A study looking at the brain of a now-deceased college football player who first experienced a concussion when he was 8 years old could lead to establishing a baseline of cognitive symptoms to help identify chronic traumatic encephalopathy. Currently, CTE can only be found in autopsy after a player's death.
A study published Monday in JAMA Neurology shows the health effects that occur after years of chronic head trauma caused by football may occur in players younger than was previously thought.
The study chronicles the case of Michael Keck, 25, a college player who died in 2013 from cardiac arrest due to an infection. He requested that his brain be donated to researchers at Boston University School of Medicine for study upon his death.
“Focal lesions of CTE have been found in athletes as young as 17 years,” researchers wrote. “However, widespread CTE pathology, as found in this case, is unusual in such a young football player.”
Keck experienced more than 10 concussions during his 16 years of playing amateur football, with the first occurring at age 8, according to the JAMA article.
In his freshman year in college, Keck reportedly suffered a concussion that rendered him unconscious. He began experiencing ongoing symptoms that included memory loss, headaches, neck pain and blurred vision, which eventually led him to stop playing by his junior year. He left school just short of graduating.
Keck underwent a neuropsychological evaluation prior to his death, which researchers say marks the first published case of CTE where such testing was done.
Researchers are excited about the light this case sheds on identifying CTE before death.
“It remains to be determined whether impairment in learning and executive function with preserved verbal episodic retrieval is a common presentation of CTE,” researchers noted.
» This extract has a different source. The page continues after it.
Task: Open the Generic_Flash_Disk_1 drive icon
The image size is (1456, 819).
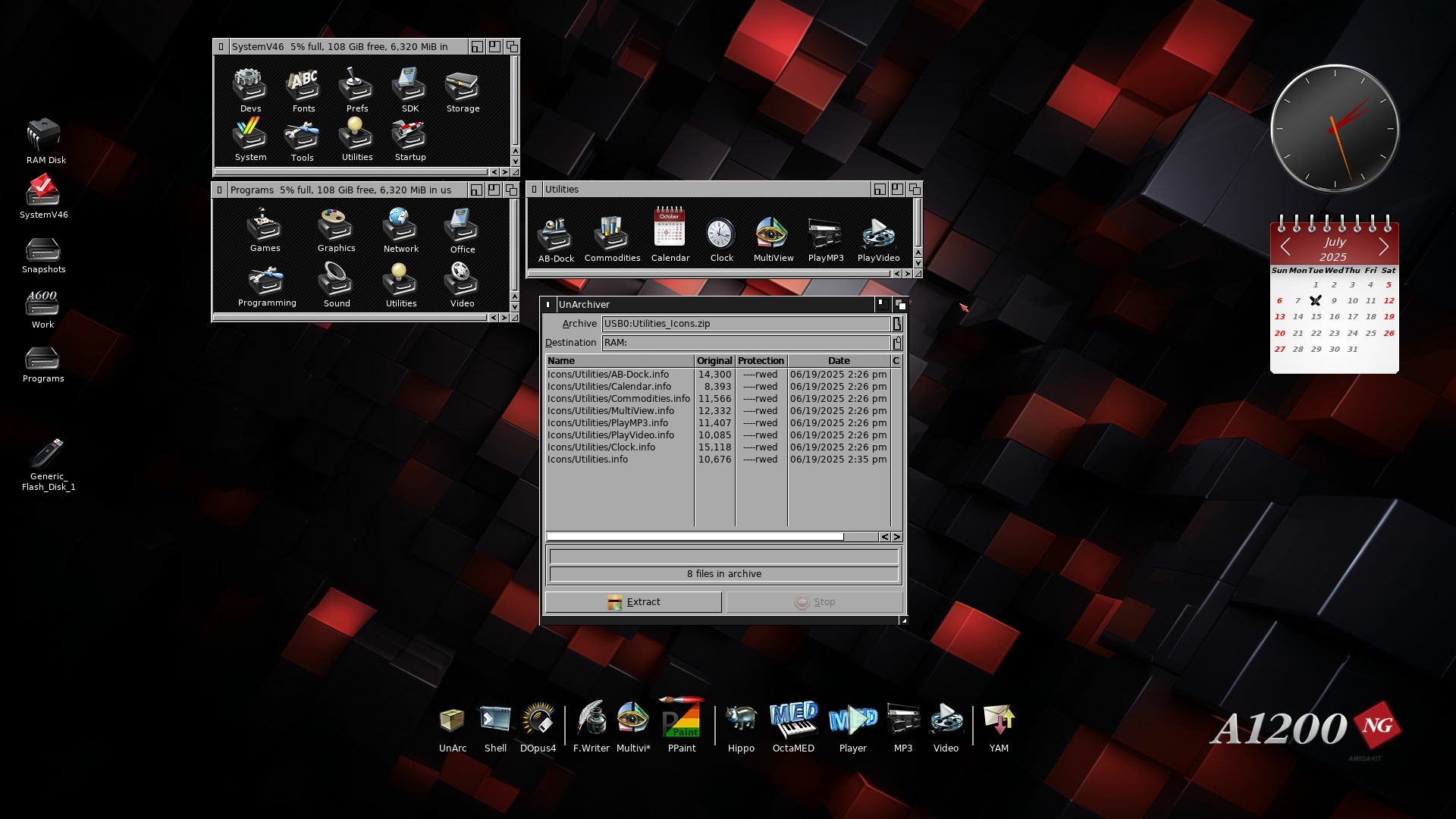Action: pos(49,447)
CTE is a degenerative condition that comes as a result of repeated brain trauma. Much attention has been given over the past decade between the repetitive head hits experienced playing a number of sports, including football, soccer and hockey, and the number of players who have ended up developing the condition.
The first cases of CTE among professional football players were discovered 10 years ago by forensic pathologist Dr. Bennet Omalu, which is the basis for the recently released film, “Concussion.”